■ AIM OF THE TASK
Please turn the material below into a Markdown table with the columns Row and Line, one numbered row per line and blank lines left out.
Start of STORED RECORDS
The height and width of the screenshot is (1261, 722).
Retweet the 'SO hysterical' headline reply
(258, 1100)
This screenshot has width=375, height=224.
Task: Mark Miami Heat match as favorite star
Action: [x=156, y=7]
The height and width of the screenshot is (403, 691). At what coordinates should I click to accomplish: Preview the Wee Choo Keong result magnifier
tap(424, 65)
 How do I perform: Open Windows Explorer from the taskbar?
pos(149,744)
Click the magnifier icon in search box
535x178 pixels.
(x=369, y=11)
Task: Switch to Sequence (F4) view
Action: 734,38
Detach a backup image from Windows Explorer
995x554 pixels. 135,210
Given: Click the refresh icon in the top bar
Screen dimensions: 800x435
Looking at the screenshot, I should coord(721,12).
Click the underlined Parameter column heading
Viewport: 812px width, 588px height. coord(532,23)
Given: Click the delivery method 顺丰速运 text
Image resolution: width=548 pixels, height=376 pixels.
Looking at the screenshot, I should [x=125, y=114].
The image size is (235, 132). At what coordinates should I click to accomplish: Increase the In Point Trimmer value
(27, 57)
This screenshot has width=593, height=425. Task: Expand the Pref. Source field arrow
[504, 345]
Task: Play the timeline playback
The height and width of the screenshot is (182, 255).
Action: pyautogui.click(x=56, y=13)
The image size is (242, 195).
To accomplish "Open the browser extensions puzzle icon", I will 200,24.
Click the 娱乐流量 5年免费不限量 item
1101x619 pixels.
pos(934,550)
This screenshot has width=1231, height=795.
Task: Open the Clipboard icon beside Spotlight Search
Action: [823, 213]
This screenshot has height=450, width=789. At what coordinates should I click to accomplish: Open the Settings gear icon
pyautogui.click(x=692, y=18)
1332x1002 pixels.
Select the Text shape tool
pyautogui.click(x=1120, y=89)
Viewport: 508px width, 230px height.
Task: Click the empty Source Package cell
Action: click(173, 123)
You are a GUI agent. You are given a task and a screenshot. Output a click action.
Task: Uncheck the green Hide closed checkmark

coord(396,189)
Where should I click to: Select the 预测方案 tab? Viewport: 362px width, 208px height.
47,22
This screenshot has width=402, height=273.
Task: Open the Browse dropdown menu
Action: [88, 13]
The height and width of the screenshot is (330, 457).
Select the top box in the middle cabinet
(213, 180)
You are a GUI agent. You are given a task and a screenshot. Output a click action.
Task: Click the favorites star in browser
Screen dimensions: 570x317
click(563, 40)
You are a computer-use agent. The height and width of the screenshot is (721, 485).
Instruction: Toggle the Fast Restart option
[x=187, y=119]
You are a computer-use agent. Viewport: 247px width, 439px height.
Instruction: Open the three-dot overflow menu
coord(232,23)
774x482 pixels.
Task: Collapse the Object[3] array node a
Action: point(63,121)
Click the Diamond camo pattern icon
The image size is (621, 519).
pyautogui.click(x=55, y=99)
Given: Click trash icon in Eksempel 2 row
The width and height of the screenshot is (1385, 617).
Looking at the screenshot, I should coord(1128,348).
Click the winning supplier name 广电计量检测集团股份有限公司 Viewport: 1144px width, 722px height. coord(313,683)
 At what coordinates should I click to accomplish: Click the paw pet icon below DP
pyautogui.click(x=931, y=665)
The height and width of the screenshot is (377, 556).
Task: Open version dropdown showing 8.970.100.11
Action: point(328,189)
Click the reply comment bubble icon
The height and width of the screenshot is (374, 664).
End of STORED RECORDS
■ THE OUTPUT
| Row | Line |
|---|---|
| 1 | The height and width of the screenshot is (1261, 722). |
| 2 | Retweet the 'SO hysterical' headline reply |
| 3 | (258, 1100) |
| 4 | This screenshot has width=375, height=224. |
| 5 | Task: Mark Miami Heat match as favorite star |
| 6 | Action: [x=156, y=7] |
| 7 | The height and width of the screenshot is (403, 691). At what coordinates should I click to accomplish: Preview the Wee Choo Keong result magnifier |
| 8 | tap(424, 65) |
| 9 |  How do I perform: Open Windows Explorer from the taskbar? |
| 10 | pos(149,744) |
| 11 | Click the magnifier icon in search box |
| 12 | 535x178 pixels. |
| 13 | (x=369, y=11) |
| 14 | Task: Switch to Sequence (F4) view |
| 15 | Action: 734,38 |
| 16 | Detach a backup image from Windows Explorer |
| 17 | 995x554 pixels. 135,210 |
| 18 | Given: Click the refresh icon in the top bar |
| 19 | Screen dimensions: 800x435 |
| 20 | Looking at the screenshot, I should coord(721,12). |
| 21 | Click the underlined Parameter column heading |
| 22 | Viewport: 812px width, 588px height. coord(532,23) |
| 23 | Given: Click the delivery method 顺丰速运 text |
| 24 | Image resolution: width=548 pixels, height=376 pixels. |
| 25 | Looking at the screenshot, I should [x=125, y=114]. |
| 26 | The image size is (235, 132). At what coordinates should I click to accomplish: Increase the In Point Trimmer value |
| 27 | (27, 57) |
| 28 | This screenshot has width=593, height=425. Task: Expand the Pref. Source field arrow |
| 29 | [504, 345] |
| 30 | Task: Play the timeline playback |
| 31 | The height and width of the screenshot is (182, 255). |
| 32 | Action: pyautogui.click(x=56, y=13) |
| 33 | The image size is (242, 195). |
| 34 | To accomplish "Open the browser extensions puzzle icon", I will 200,24. |
| 35 | Click the 娱乐流量 5年免费不限量 item |
| 36 | 1101x619 pixels. |
| 37 | pos(934,550) |
| 38 | This screenshot has width=1231, height=795. |
| 39 | Task: Open the Clipboard icon beside Spotlight Search |
| 40 | Action: [823, 213] |
| 41 | This screenshot has height=450, width=789. At what coordinates should I click to accomplish: Open the Settings gear icon |
| 42 | pyautogui.click(x=692, y=18) |
| 43 | 1332x1002 pixels. |
| 44 | Select the Text shape tool |
| 45 | pyautogui.click(x=1120, y=89) |
| 46 | Viewport: 508px width, 230px height. |
| 47 | Task: Click the empty Source Package cell |
| 48 | Action: click(173, 123) |
| 49 | You are a GUI agent. You are given a task and a screenshot. Output a click action. |
| 50 | Task: Uncheck the green Hide closed checkmark |
| 51 | coord(396,189) |
| 52 | Where should I click to: Select the 预测方案 tab? Viewport: 362px width, 208px height. |
| 53 | 47,22 |
| 54 | This screenshot has width=402, height=273. |
| 55 | Task: Open the Browse dropdown menu |
| 56 | Action: [88, 13] |
| 57 | The height and width of the screenshot is (330, 457). |
| 58 | Select the top box in the middle cabinet |
| 59 | (213, 180) |
| 60 | You are a GUI agent. You are given a task and a screenshot. Output a click action. |
| 61 | Task: Click the favorites star in browser |
| 62 | Screen dimensions: 570x317 |
| 63 | click(563, 40) |
| 64 | You are a computer-use agent. The height and width of the screenshot is (721, 485). |
| 65 | Instruction: Toggle the Fast Restart option |
| 66 | [x=187, y=119] |
| 67 | You are a computer-use agent. Viewport: 247px width, 439px height. |
| 68 | Instruction: Open the three-dot overflow menu |
| 69 | coord(232,23) |
| 70 | 774x482 pixels. |
| 71 | Task: Collapse the Object[3] array node a |
| 72 | Action: point(63,121) |
| 73 | Click the Diamond camo pattern icon |
| 74 | The image size is (621, 519). |
| 75 | pyautogui.click(x=55, y=99) |
| 76 | Given: Click trash icon in Eksempel 2 row |
| 77 | The width and height of the screenshot is (1385, 617). |
| 78 | Looking at the screenshot, I should coord(1128,348). |
| 79 | Click the winning supplier name 广电计量检测集团股份有限公司 Viewport: 1144px width, 722px height. coord(313,683) |
| 80 |  At what coordinates should I click to accomplish: Click the paw pet icon below DP |
| 81 | pyautogui.click(x=931, y=665) |
| 82 | The height and width of the screenshot is (377, 556). |
| 83 | Task: Open version dropdown showing 8.970.100.11 |
| 84 | Action: point(328,189) |
| 85 | Click the reply comment bubble icon |
| 86 | The height and width of the screenshot is (374, 664). |